We had an earthquake last night. It probably wasn’t very big but I’m on the 29th Floor so it swayed a lot. I couldn’t make up my mind whether it was worse to fall 29 storeys or to be on the first floor and have 28 others collapse on top of you. Either way, judging from the age of this hotel, there was gonna be a lot of asbestos.
Then this morning a cold front blew in. The temperature dropped to the low forties and a rain squall battered the city, and is battering it now.
I suppose earthquakes and storms are as good omens as any that it’s time to move along.
If you are looking for somewhere to visit, I kind of recommend Izmir. Nobody here will GAF about you, at all. I like that in a destination, not to mention people.
The city doesn’t have anything to “see” or “do.” It’s a giant town of 3M that is here for people to to work, eat, sleep, live, die. The Aegean Sea, which is beautiful, is mostly irrelevant, devoid as it is of beaches. Instead there’s an endless seafront promenade, mostly deserted, or alternatively crowded with cigarette butts.
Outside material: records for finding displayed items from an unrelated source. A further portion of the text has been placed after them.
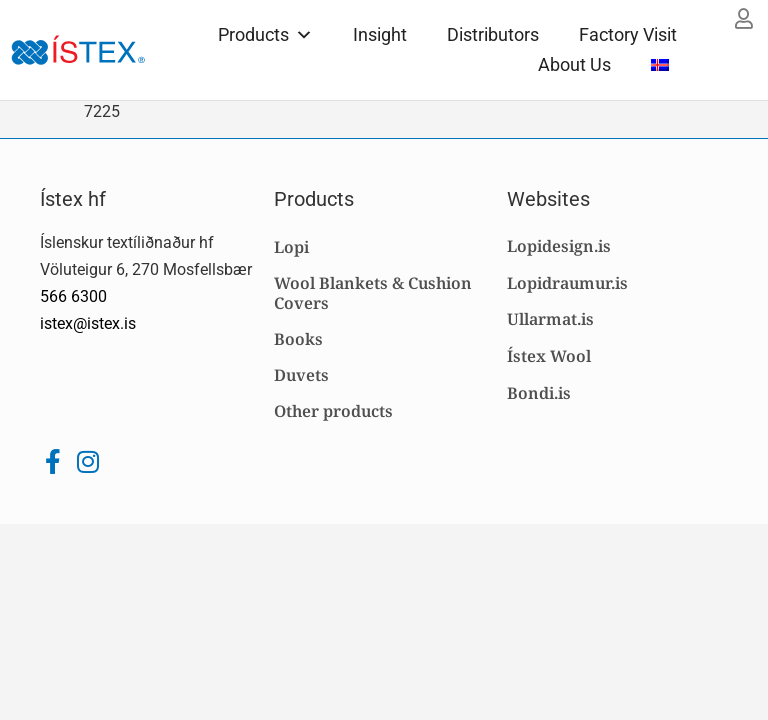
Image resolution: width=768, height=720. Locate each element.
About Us (574, 64)
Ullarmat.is (550, 319)
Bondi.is (539, 393)
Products (265, 34)
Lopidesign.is (559, 246)
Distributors (493, 34)
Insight (380, 34)
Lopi (291, 247)
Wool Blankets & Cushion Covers (373, 293)
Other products (333, 411)
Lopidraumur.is (567, 283)
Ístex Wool (549, 356)
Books (298, 339)
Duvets (301, 375)
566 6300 (73, 296)
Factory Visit (628, 34)
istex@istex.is (88, 323)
People walk along the promenade or sell pretzels or fish or sit on benches or sell baby bunnies. Selling baby bunnies is a thing. They are so cute I almost bought one, but like the carpet I almost bought, I was saved in the nick of time with this thought: “Where will I put it and why do I have to have a baby bunny NOW?”
Izmir is a place where you can truly vanish. No one cares that you are here, there are no, and I mean no American tourists. The one world heritage site here, the Agora, is ignored. That is very nice. Ruins should look ruined, and these do.
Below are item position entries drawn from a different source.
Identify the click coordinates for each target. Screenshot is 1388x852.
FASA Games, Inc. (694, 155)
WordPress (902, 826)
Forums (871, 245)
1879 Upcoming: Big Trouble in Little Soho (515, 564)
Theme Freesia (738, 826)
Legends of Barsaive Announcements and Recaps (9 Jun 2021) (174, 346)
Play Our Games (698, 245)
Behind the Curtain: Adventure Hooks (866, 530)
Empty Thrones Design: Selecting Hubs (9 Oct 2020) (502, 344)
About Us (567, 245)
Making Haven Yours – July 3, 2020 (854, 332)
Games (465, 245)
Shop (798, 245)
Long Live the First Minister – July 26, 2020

The other two things I liked about Izmir were the potatoes and the cats. I prefer dogs because I have a terrible cat allergy. When I touch a cat I swell up like a porcupine and sneeze for hours. Cats of course know this, and the stray ones in Izmir especially.
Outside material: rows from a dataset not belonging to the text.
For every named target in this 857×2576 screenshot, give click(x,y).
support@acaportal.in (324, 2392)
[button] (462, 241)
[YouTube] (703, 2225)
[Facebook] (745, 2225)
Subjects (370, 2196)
At the Sports Park there are hundreds of cats, all waiting for me to walk by. When I did, this one followed me relentlessly until I scratched it. In the entire time I’ve been here, I’ve seen no one pet a stray cat. It purred, and the more it purred, the more I scratched. The sneezing kicked in and the cat purred even louder, mission accomplished. When I continued on it followed me until I came to a catvention, where many other cats were. I hurried past, fearing they would chase and tackle and purr on me.
So even though cats make me violently ill, I loved these ones. I’m sure they were covered with all kinds of outdoor cat diseases but then again I’m covered with all kinds of indoor human diseases, so we probably canceled each other out. Bye, cats.
Then there are the Izmir potatoes. If you eat the whole thing with the skin you will not walk steadily afterwards. They are baked and come standard with butter and cheese. Then you choose from five ingredients to mix in, none of which you know what they are, except for the olives.
So you look through the glass and point. What you end up with is a pizza crammed into a potato, only instead of paying $15, it costs $1.70 and fills you up three times more because it’s bigger than your head. I’m gonna miss these tater dinners.
But I don’t think Izmir is going to miss me at all. How could it? It doesn’t even know I’m here.